Les besoins sur la santé et le bien-être des hommes sont encore aujourd'hui disproportionnés par rapport aux services qui sont offerts.

Il y a du courage derrière ce silence

ÉDITORIAL / Le dossier que notre collègue Normand Provencher publie ces jours-ci sur la santé et le bien-être des hommes nous rappelle que les besoins dans ce domaine sont encore aujourd'hui disproportionnés par rapport aux services qui sont offerts.
Même si le rapport Rondeau, qui remonte à 2004, a amené le gouvernement à poser certains gestes, avec des projets-pilotes notamment, les moyens mis en place par l'État sont toujours largement insuffisants. Et surtout, il y a énormément de travail à faire pour que l'offre de services soit mieux adaptée à cette clientèle dont les caractéristiques restent, étrangement, méconnues. 
Le ministre de la Santé, Gaétan Barrette, doit déposer d'ici l'été un Plan d'action sur la santé et le bien-être des hommes. Mieux vaut tard que jamais.
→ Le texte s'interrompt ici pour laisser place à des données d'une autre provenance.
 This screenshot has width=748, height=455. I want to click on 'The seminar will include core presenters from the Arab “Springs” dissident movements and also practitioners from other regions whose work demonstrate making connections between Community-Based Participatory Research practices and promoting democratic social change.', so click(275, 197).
Il faut dire que la pression sur le gouvernement dans ce dossier, qui fait rarement la manchette, n'est jamais très forte, si tant est qu'il y en a. On doit donc plus saluer que critiquer la volonté, aussi tardive soit-elle, du gouvernement actuel de s'y attaquer. Ce n'est pas demain que des milliers d'hommes vont envahir la colline parlementaire pour exiger les services qui leur sont dus. 
Un tel plan d'action existe pour la santé et le bien-être des femmes depuis 2002, et il a fait l'objet de trois révisions jusqu'ici. Il ne faut toutefois pas faire l'erreur de mettre ces deux dossiers en opposition. Il vaut mieux se laisser guider par les nombreux constats qui ont été faits depuis plusieurs années quant aux problématiques que vit la population masculine. 
Dans une série de billets qu'il vient de publier dans La Presse, Camil Bouchard, auteur du rapport Un Québec fou de ses enfants (1991), s'était penché sur le portrait des 0-5 ans publié en novembre dernier par l'Observatoire des tout-petits. Il rappelle que des enquêtes ont souligné un écart significatif entre le taux de vulnérabilité observé pour les garçons (32,6 %) et pour les filles (18,5 %), avant même la scolarisation. 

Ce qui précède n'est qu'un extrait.